### DATA FOR THE TASK
>>>

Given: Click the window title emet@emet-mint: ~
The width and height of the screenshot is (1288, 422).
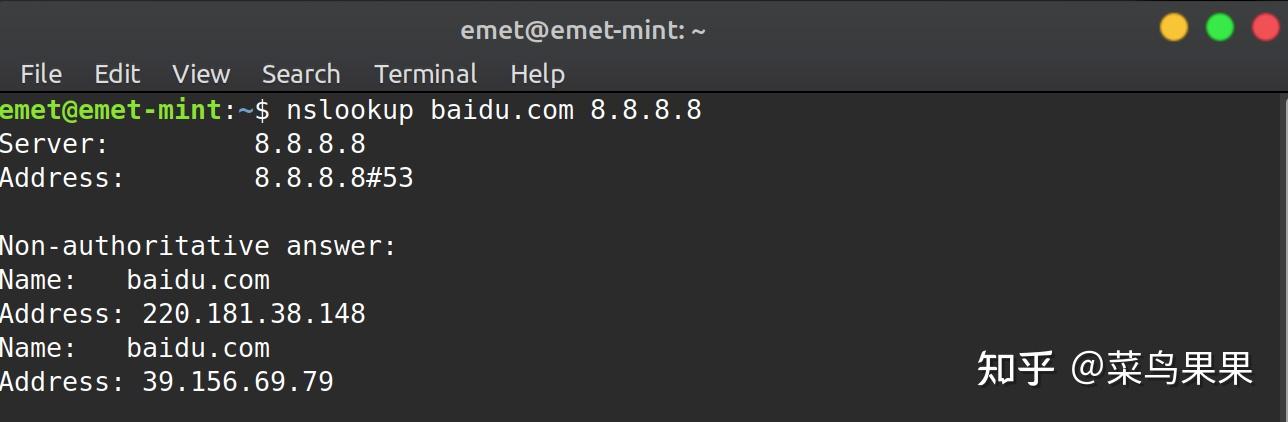Looking at the screenshot, I should coord(583,30).
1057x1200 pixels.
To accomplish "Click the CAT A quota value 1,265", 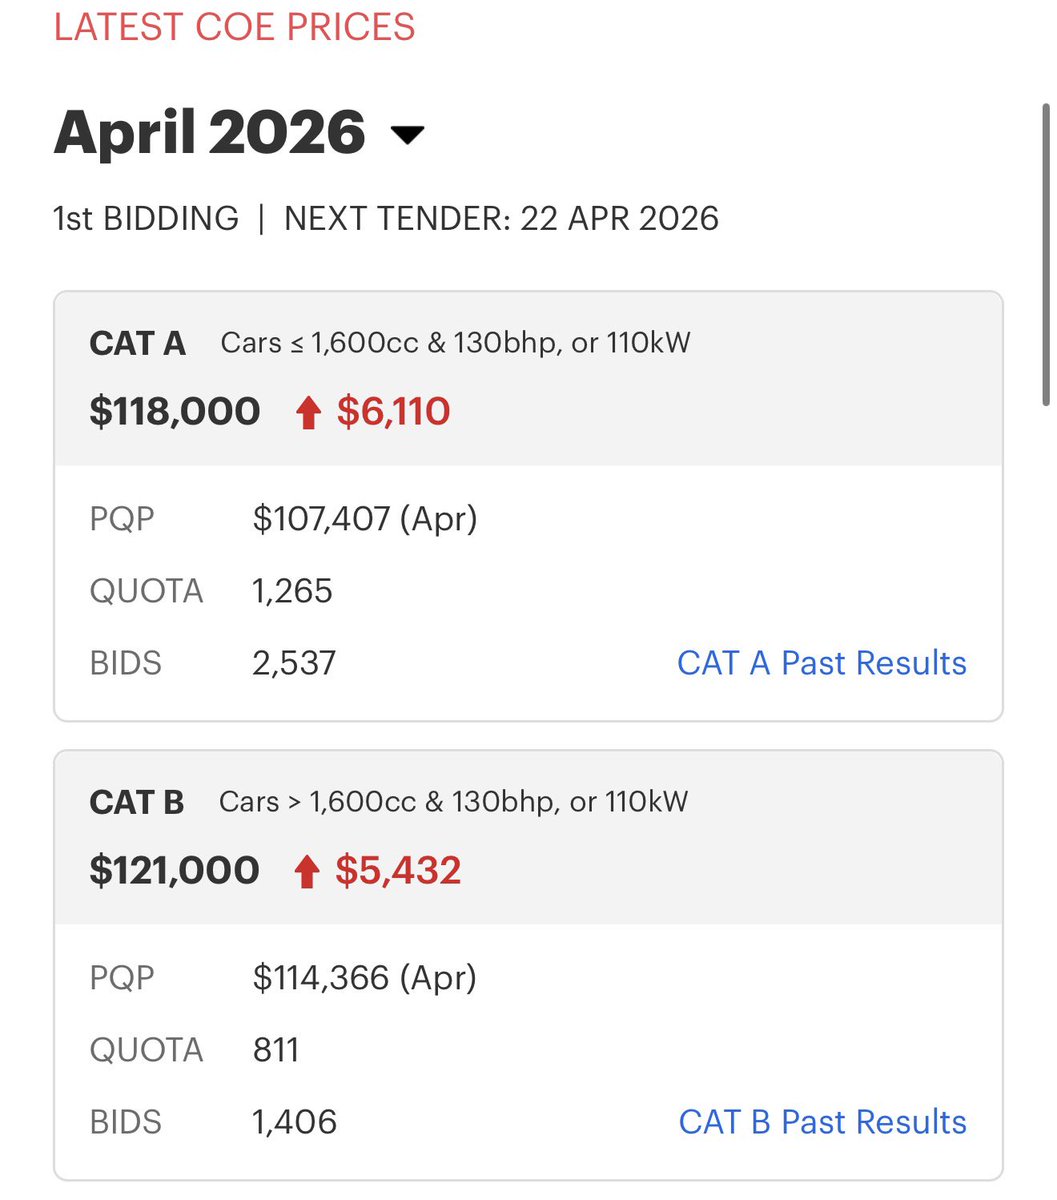I will point(292,591).
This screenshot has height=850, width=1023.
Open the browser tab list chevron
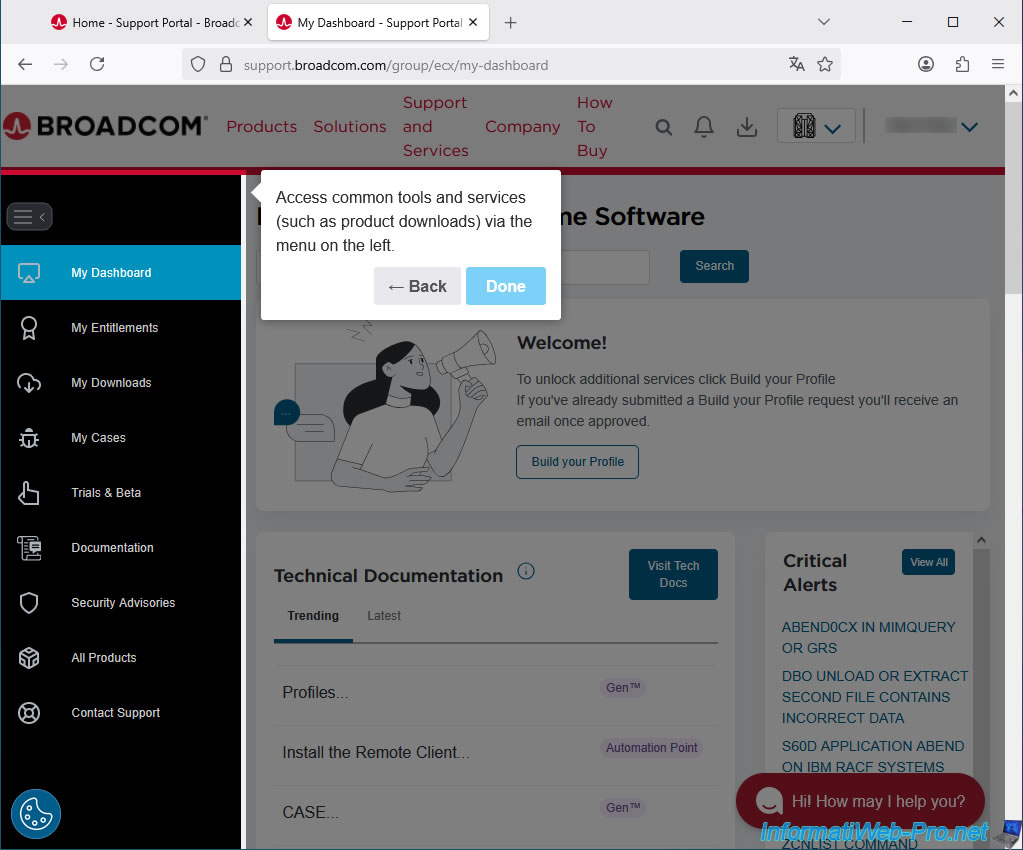click(x=824, y=22)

<<<

### ACTIVITY
Transcription of the lines from the one with "This screenshot has height=850, width=1023." through the end of the entries is required, exact and with no pictures.

### EXERCISE SOLUTION
This screenshot has height=850, width=1023.
Open the browser tab list chevron
click(x=824, y=22)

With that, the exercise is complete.